====== Data extracts ======
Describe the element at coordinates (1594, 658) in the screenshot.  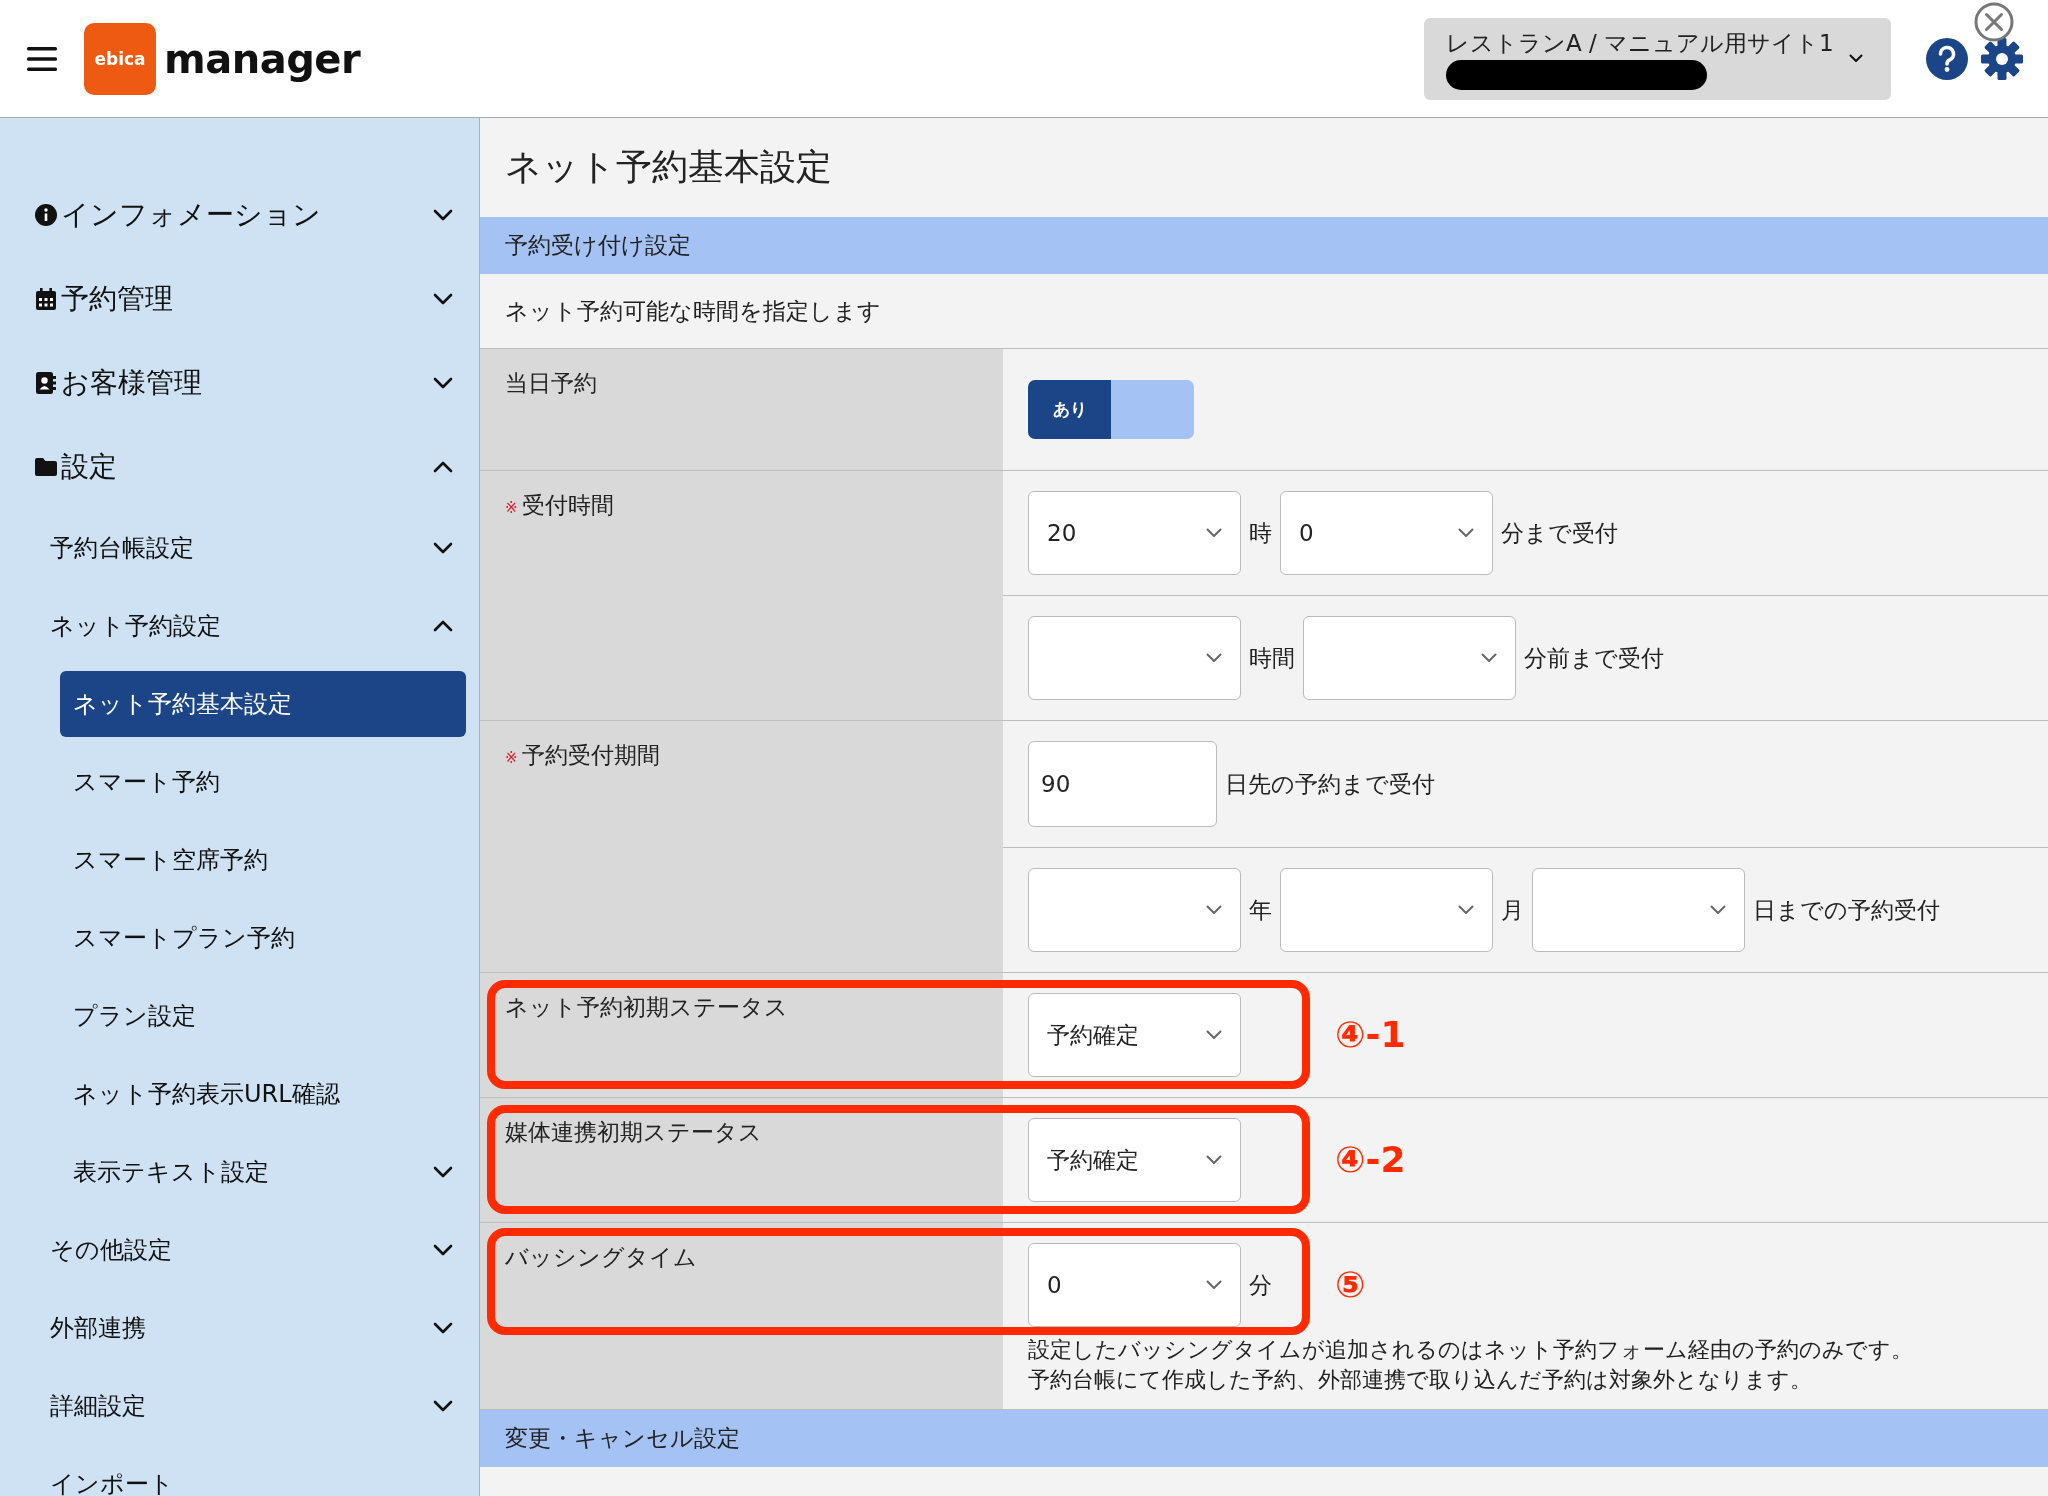
I see `field-text: 分前まで受付` at that location.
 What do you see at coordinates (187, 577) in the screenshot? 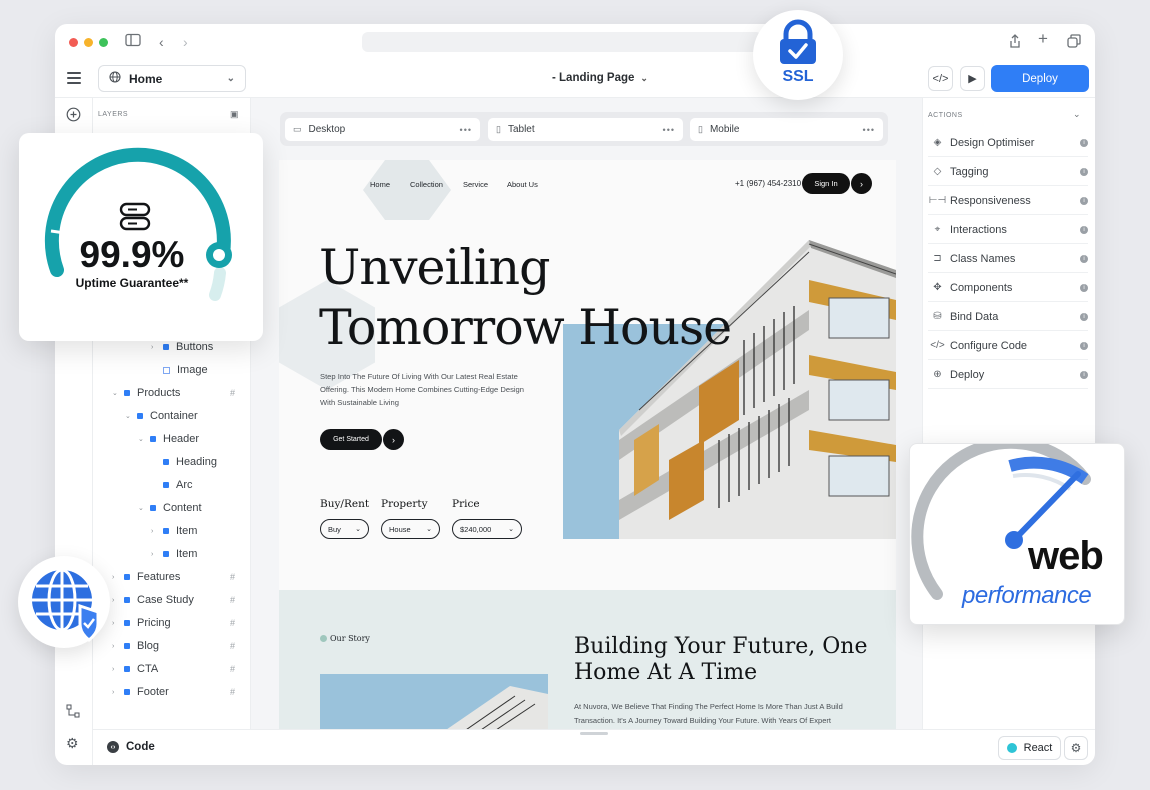
I see `layer-item: › Features #` at bounding box center [187, 577].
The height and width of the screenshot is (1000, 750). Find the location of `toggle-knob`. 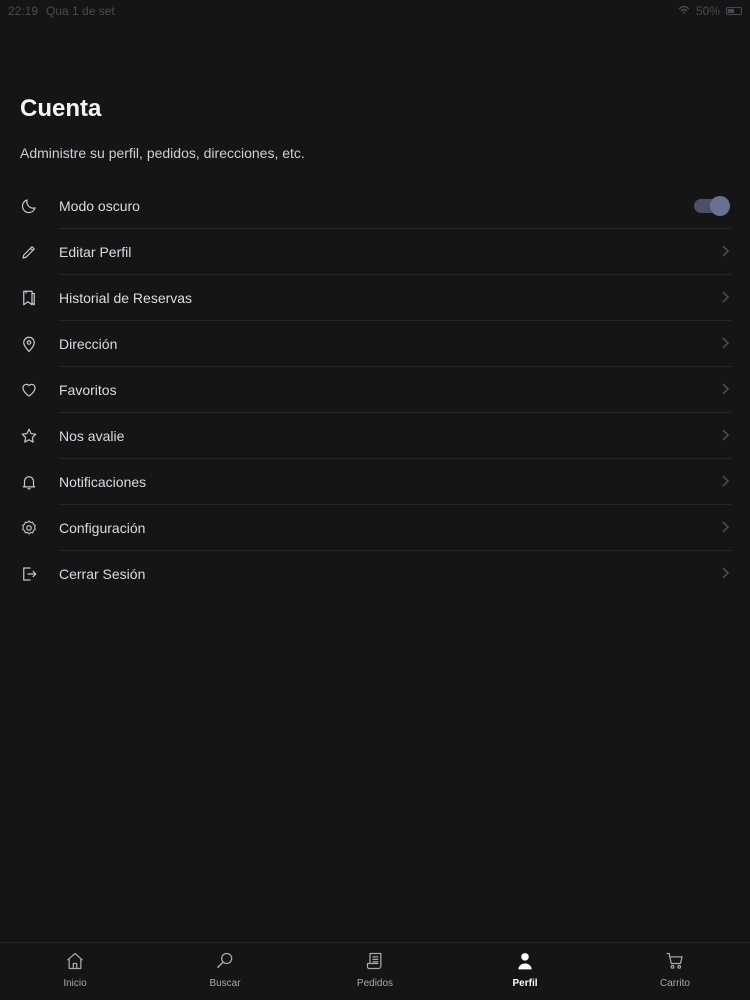

toggle-knob is located at coordinates (720, 206).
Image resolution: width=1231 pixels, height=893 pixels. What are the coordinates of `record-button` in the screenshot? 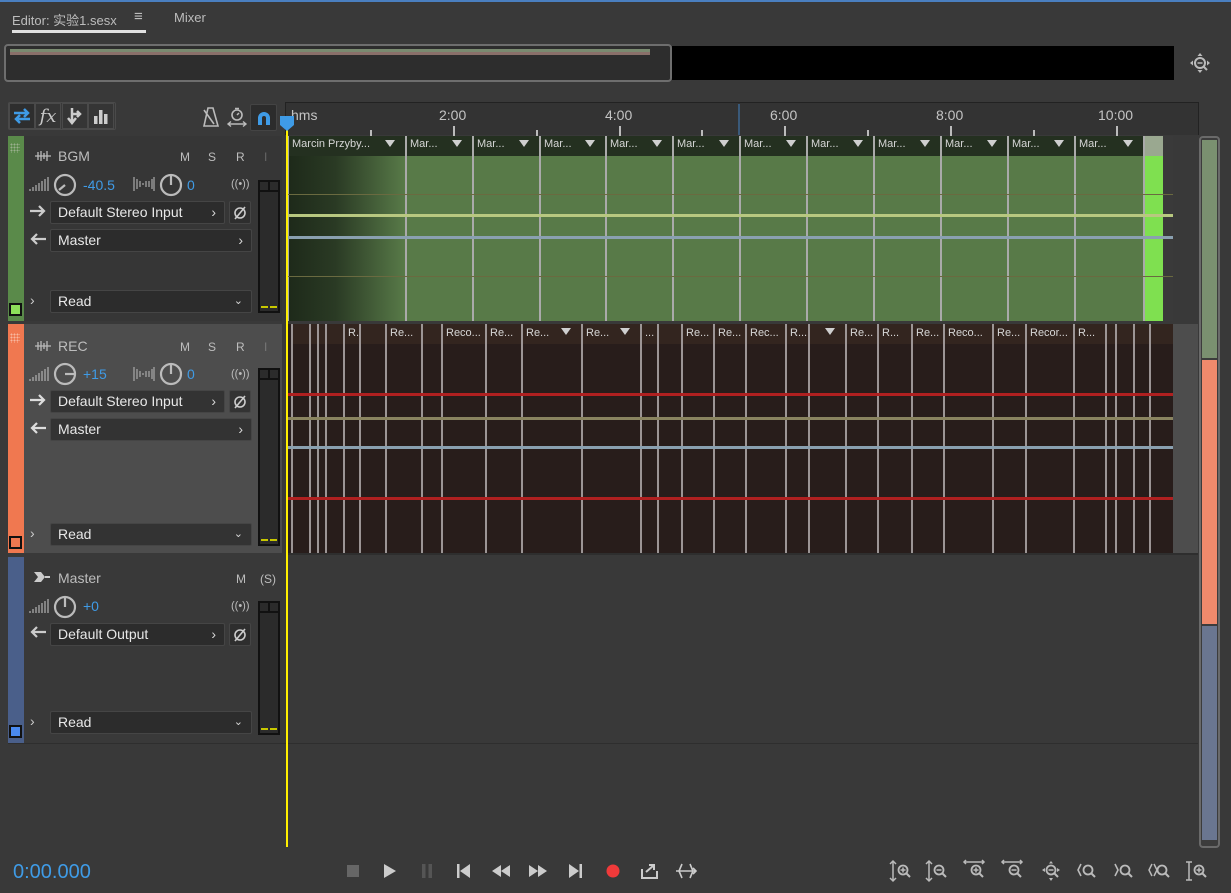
======
• **What is needed**
Please rewrite all of the material above, replacing "screenshot" with "screen capture" wherever it occurs and keeping everything else unchanged. Leave out the pictures.

• **Written response**
Describe the element at coordinates (1594, 658) in the screen capture.  
I see `field-text: 分前まで受付` at that location.
 What do you see at coordinates (187, 577) in the screen capture? 
I see `layer-item: › Features #` at bounding box center [187, 577].
The height and width of the screen capture is (1000, 750). Find the location of `toggle-knob`. 

toggle-knob is located at coordinates (720, 206).
Image resolution: width=1231 pixels, height=893 pixels. What are the coordinates of `record-button` in the screen capture? 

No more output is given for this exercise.